-- Short exercise 1 --
Translate this sentence from the post about Touch of Evil into Spanish: "Vargas thus decides to investigate Quinlan's past and discovers that lots of his suspects appear to have been framed."
-- Short exercise 2 --
From the post about Touch of Evil, reproduce the passage from "Note: the cut" up to and including "official from Mexico.", word for word.
-- Short exercise 3 --
Write the next part of the post about Touch of Evil, picking up right after its final sentence.

-- Selected excerpt --

☆ ☆ ☆

Thursday, June 16, 2011

A Touch of Evil, film noir by O. Welles, 1958

Adaptation of the novel Badge of Evil by Whit Masterson.  
Director: Orson Welles
Producer: Albert Zugsmith and rick Schmindlin (1998 restauration and director's cut)



Note: the cut of this movie raised some (58 pages) arguing from Welles, who disagreed with Universal Studios' final cut. Two versions longer than US' were released, one in 1976 (93 minutes) and the other in 1958 (112 minutes) in an attempt to restore O. Welles's original view of the film.

Summary
A bomb planted on a car on the Mexican border of the frontier explodes in the US, raising the interest of Miguel Vargas, an important drug inforcement official from Mexico.  

Charlton Eston impersonates Miguel "Mike" Vargas. His playing as Mexican is now a recurring joke amongst cineasts.

As he investigates the exploding of that bomb, Vargas comes across the infamous detective Quinlan, who is both well reknowned for having always caught the criminals he seeked and reluctant to let Vargas wander on his field of investigation.

Orson Welles as Captain Hank Quinlan
Indeed, Quinlan seems to have planted sticks of dynamite in his suspect's bathroom to frame him.  Vargas thus decides to investigate Quinlan's past and discovers that lots of his suspects appear to have been framed. To stop him from unveiling the truth, Quinlan decides to frame him by kidnapping and drugging Vargas's wife Susan, also abandonning in her room a man he previously strangled in the exact same way his own wife died.


Janet Leigh as Miguel's american wife Susan Vargas
Thus, Susan is imprisonned for murder. Furious, Vargas decides to gather proof of Quinlan's vilainy by having him confess on tape him with the help of Quinlan's righteous best friend Pete.

☆ ☆ ☆

-- Records shown --
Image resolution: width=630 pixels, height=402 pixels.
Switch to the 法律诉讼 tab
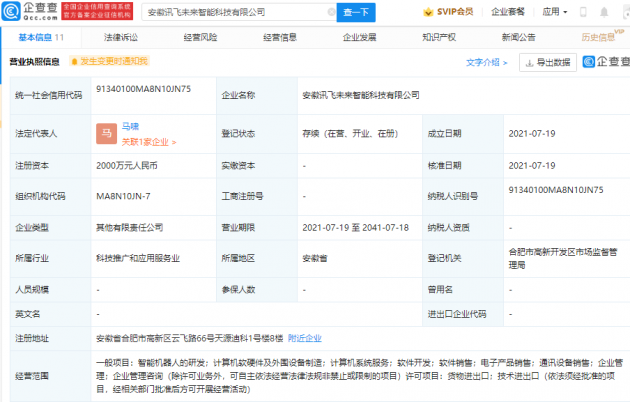(121, 37)
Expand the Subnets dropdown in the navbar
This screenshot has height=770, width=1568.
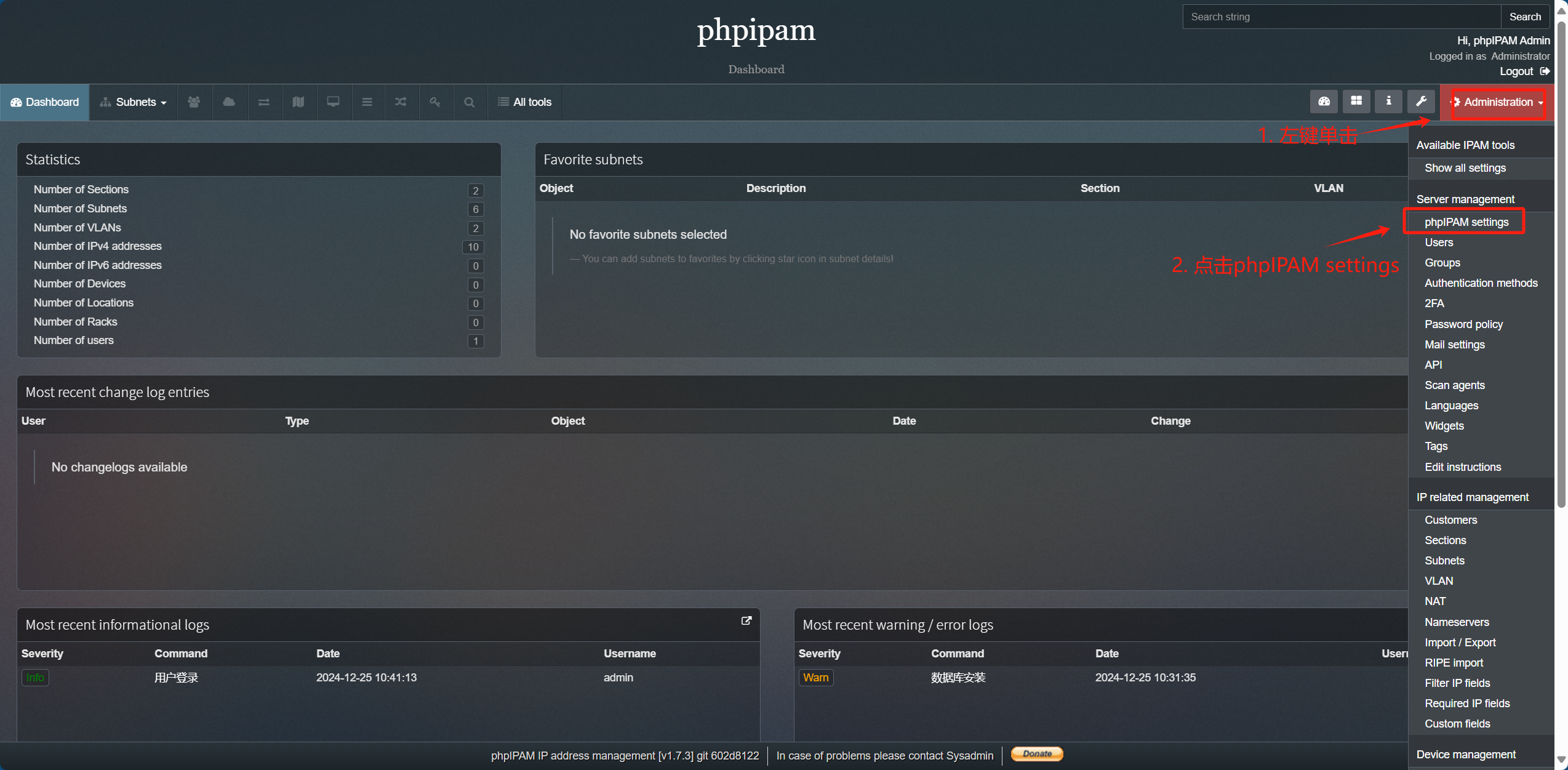click(133, 102)
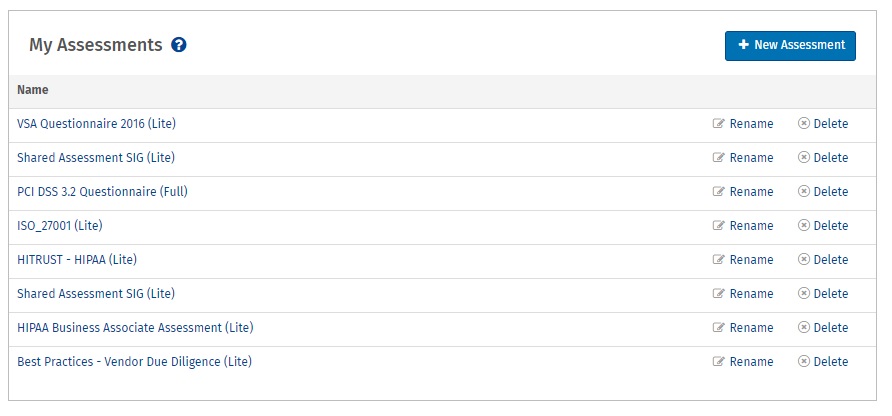Click the delete icon for PCI DSS 3.2 Questionnaire

(803, 192)
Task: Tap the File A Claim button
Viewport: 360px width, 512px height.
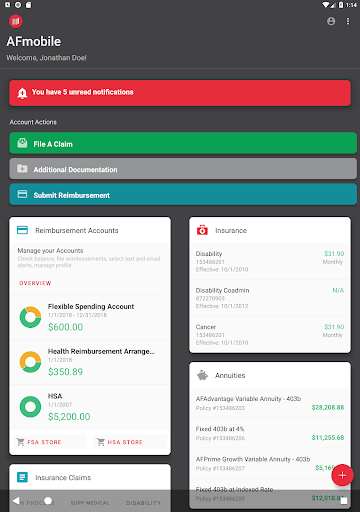Action: click(183, 143)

☆ ☆ ☆

-- Task output 1 --
Por lo tanto, Vargas decide investigar el pasado de Quinlan y descubre que muchos de sus sospechosos parecen haber sido incriminados.

-- Task output 2 --
Note: the cut of this movie raised some (58 pages) arguing from Welles, who disagreed with Universal Studios' final cut. Two versions longer than US' were released, one in 1976 (93 minutes) and the other in 1958 (112 minutes) in an attempt to restore O. Welles's original view of the film.

Summary
A bomb planted on a car on the Mexican border of the frontier explodes in the US, raising the interest of Miguel Vargas, an important drug inforcement official from Mexico.

-- Task output 3 --
Joseph Calleia as Pete Menzies
However, Quinlan discovers the trick and shoots Pete, who eventually shoots him back. 
It is ultimately revealed that Quinlan's intuition was right, and that the suspect he had recently framed for the implanting of the bomb was indeed guilty. 


Personnal opinion

I wont lie, I wasn't very exited by the movie overall, but mainly because I'm used to more dynamic and more colorful movies.

However, the story is good, and I enjoyed the endind twist a lot. I also have to confess that what happens to Susan is scary (even though I still think that lot of the 50s ways of acting are weird and not realistic at all), and the suspens quite thrilling.

The character played by O. Welles, Quinlan, is absolutely impressive and overall plain scary, but also kinda sad; his sinking into madness and alcohol triggered by an eager thirst for justice and revenge over his wife's death is subtely depicted. 

Although the movie is black and white, the plot isn't, and that's also very refreshing in such a dark atmosphere.


But what impressed me most, and what makes this movie inavoidable, is the 3 minutes 20 seconds tracking shot (in french "plan sequence") at the very beginning of the movie. Lots of directors try to compare with this amazing shot - which defies dimensions by going from left to right, from front to back, and then from back to front and right to left again - without any cuts even though there are so many actors and vehicules that could have ruin the take. And I won't even try to figure how the hell did Orson manage to have a camcorder take such a long, smooth, complicated trip in the skies and the streets without a bit of its machinery showing up. 
Plain admirable.


The final words, from Marlene Dietrich (Tana): "He was some kind of a man"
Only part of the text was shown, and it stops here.